→ **Page extract**:
********************

Options for multiple plots or combined plots:
--iter-field Separate plots per field (default is to combine in one
plot)
--iter-antenna Separate plots per antenna (default is to combine in
one plot)
--iter-spw Separate plots per spw (default is to combine in one
plot)
--iter-scan Separate plots per scan (default is to combine in one
plot)
--iter-corr Separate plots per correlation or Stokes (default is
to combine in one plot)
Data subset selection:
--ant ANT Antennas to plot (comma-separated list of names,
default = all)
--ant-num ANT_NUM Antennas to plot (comma-separated list of numbers, or
a [start]:[stop][:step] slice, overrides --ant)
--baseline BASELINE Baselines to plot, as 'ant1-ant2' (comma-separated
list, default = all)
--spw SPW Spectral windows (DDIDs) to plot (comma-separated
list, default = all)
--field FIELD Field ID(s) to plot (comma-separated list, default =
all)
--scan SCAN Scans to plot (comma-separated list, default = all)
--corr CORR Correlations or Stokes to plot, use indices or labels
(comma-separated list, default = all)
--chan CHAN Channel slice, as [start]:[stop][:step], default is to
plot all channels
Rendering settings:
-X XCANVAS, --xcanvas XCANVAS
Canvas x-size in pixels (default = 1280)
-Y YCANVAS, --ycanvas YCANVAS
Canvas y-size in pixels (default = 900)
--norm {auto,eq_hist,cbrt,log,linear}
Pixel scale normalization (default is 'log' when
colouring, and 'eq_hist' when not)

********************

→ **Supplied records**:

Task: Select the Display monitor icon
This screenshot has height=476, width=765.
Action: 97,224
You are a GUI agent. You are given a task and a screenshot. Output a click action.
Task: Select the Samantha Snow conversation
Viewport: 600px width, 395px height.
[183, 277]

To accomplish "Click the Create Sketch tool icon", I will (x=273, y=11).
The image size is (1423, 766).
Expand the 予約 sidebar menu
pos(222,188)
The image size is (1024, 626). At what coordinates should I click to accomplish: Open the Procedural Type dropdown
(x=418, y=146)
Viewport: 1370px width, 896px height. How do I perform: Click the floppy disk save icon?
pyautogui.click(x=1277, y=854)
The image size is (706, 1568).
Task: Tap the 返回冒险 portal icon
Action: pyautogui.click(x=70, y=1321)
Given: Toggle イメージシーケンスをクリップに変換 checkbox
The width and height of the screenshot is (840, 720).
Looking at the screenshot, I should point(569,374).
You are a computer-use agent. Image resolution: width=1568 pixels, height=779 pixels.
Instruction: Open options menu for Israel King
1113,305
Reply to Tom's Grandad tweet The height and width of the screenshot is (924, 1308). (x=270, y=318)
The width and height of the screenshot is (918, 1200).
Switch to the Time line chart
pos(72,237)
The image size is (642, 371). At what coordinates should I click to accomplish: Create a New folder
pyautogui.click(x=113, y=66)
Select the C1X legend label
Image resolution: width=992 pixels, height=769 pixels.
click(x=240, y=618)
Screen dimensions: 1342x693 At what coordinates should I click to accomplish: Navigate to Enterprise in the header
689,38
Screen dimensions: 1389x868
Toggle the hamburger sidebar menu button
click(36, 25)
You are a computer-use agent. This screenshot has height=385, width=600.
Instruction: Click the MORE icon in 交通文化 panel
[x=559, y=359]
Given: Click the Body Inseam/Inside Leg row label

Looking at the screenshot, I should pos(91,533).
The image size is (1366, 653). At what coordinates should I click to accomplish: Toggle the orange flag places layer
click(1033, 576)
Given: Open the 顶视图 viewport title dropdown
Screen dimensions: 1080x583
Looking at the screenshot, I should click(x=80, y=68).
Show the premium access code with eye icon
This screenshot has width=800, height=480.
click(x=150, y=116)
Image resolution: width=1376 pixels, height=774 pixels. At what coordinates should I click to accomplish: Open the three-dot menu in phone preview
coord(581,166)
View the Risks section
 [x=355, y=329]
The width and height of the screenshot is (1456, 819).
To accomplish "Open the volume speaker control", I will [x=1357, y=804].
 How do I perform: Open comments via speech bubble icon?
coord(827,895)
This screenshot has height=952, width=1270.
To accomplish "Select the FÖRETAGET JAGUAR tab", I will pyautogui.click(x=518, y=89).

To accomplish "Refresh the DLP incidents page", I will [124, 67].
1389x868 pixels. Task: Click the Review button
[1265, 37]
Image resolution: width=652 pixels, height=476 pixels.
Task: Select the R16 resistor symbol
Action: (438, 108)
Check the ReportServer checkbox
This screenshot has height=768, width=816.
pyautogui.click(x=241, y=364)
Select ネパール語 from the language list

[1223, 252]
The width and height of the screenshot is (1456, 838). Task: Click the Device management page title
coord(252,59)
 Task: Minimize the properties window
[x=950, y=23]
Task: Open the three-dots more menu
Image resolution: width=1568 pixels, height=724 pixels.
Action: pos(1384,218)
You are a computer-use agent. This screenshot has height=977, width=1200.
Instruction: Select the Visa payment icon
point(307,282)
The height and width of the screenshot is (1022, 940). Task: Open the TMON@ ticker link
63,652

********************

→ **What you will do**:
- 1) In the plotting options text, what is the default canvas x-size in pixels?
- 2) In the listing, change "speech bubble" to "chat bubble" in the lines between the one holding "Image resolution: width=1376" and the one holding "will [124, 67].", inclusive, and give back only those lines.
The listing has no connection to the plotting options text.

→ **Results of the tasks**:
- 1) 1280

- 2)
Image resolution: width=1376 pixels, height=774 pixels. At what coordinates should I click to accomplish: Open the three-dot menu in phone preview
coord(581,166)
View the Risks section
 [x=355, y=329]
The width and height of the screenshot is (1456, 819).
To accomplish "Open the volume speaker control", I will [x=1357, y=804].
 How do I perform: Open comments via chat bubble icon?
coord(827,895)
This screenshot has height=952, width=1270.
To accomplish "Select the FÖRETAGET JAGUAR tab", I will pyautogui.click(x=518, y=89).

To accomplish "Refresh the DLP incidents page", I will [124, 67].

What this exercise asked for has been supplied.